Now Nicola Shulman has written the book that I craved then. Although modern editors aplenty have pored over Wyatt's work, she properly maintains that this scholarly searchlight tends to blind lay readers and obscure the verse, leaving "a legacy of under- appreciation". No longer: Graven with Diamonds is one of the most persuasive and pleasurable accounts of English Renaissance poetry to appear from a general publisher in years. Moreover, as a finely- shaded portrait of the writer as a man of power "whose whole creative life was spent in the intertidal strand where realpolitik and poetry mingle", it braids text and context into an enriching feedback loop that proves the sheer impracticality of "practical criticism".

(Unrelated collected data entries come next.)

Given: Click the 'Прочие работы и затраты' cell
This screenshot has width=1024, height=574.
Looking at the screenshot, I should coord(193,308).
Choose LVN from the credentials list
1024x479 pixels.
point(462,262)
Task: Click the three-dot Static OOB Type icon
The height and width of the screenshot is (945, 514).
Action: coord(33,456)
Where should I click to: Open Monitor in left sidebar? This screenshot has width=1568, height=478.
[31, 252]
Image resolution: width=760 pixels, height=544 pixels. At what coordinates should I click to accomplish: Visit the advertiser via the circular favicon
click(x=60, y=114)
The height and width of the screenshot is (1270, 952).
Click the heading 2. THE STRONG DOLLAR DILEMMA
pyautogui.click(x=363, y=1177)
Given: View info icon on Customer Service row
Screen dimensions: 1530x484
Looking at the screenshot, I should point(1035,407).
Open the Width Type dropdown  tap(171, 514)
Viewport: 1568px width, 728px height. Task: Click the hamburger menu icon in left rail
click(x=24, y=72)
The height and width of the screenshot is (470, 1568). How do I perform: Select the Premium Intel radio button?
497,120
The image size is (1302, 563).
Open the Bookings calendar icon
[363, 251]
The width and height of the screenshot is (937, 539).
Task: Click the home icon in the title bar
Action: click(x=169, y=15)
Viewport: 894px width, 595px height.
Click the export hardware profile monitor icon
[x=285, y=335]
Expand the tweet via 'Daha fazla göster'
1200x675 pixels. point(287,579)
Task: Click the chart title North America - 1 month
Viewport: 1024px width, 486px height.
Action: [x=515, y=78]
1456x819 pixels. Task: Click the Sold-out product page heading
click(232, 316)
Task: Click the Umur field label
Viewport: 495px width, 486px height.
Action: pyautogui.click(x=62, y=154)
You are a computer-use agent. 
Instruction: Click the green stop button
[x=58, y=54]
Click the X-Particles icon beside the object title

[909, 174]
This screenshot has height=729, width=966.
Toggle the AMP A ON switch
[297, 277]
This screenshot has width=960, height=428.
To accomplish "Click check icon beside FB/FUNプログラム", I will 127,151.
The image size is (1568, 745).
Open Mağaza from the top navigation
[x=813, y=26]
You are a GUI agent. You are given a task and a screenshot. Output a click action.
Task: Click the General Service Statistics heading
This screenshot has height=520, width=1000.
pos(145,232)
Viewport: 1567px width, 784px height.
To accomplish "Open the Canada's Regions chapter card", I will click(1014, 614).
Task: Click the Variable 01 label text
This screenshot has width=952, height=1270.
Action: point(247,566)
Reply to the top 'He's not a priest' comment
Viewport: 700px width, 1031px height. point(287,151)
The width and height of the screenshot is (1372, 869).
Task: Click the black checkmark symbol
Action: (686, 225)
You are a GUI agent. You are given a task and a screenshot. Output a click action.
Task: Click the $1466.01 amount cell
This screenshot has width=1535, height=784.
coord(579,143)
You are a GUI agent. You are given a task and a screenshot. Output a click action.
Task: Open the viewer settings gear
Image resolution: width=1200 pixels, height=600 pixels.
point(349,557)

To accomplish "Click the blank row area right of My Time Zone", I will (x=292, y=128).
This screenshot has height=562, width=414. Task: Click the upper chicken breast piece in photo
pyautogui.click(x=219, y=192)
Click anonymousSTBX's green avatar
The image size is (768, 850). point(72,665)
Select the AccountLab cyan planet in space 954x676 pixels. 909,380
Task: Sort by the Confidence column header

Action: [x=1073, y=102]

Shulman's subtitle - "the many lives of Thomas Wyatt: courtier, poet, assassin, spy - misleadingly suggests a cloak-and-codpiece potboiler for fans of TV's The Tudors. Yet she chooses targets and themes with something of her subject's high-born hauteur. Shulman fixes a shrewd and illuminating gaze on the gnomic love lyrics that Wyatt wrote for narrow circulation at Henry's court in the 1520s and 1530s, a "closed, incestuous coterie" that would "rarely have exceeded 100 key courtiers". Wyatt's poems saw print only posthumously, in 1557. Subtle and ingenious, this study presents them as form of elite samizdat, or even as "the Facebook of the Tudor court"; close-packed bomblets of innuendo and insinuation designed for a febrile time and place when "poetry was the hot vehicle for gossip and rumour". …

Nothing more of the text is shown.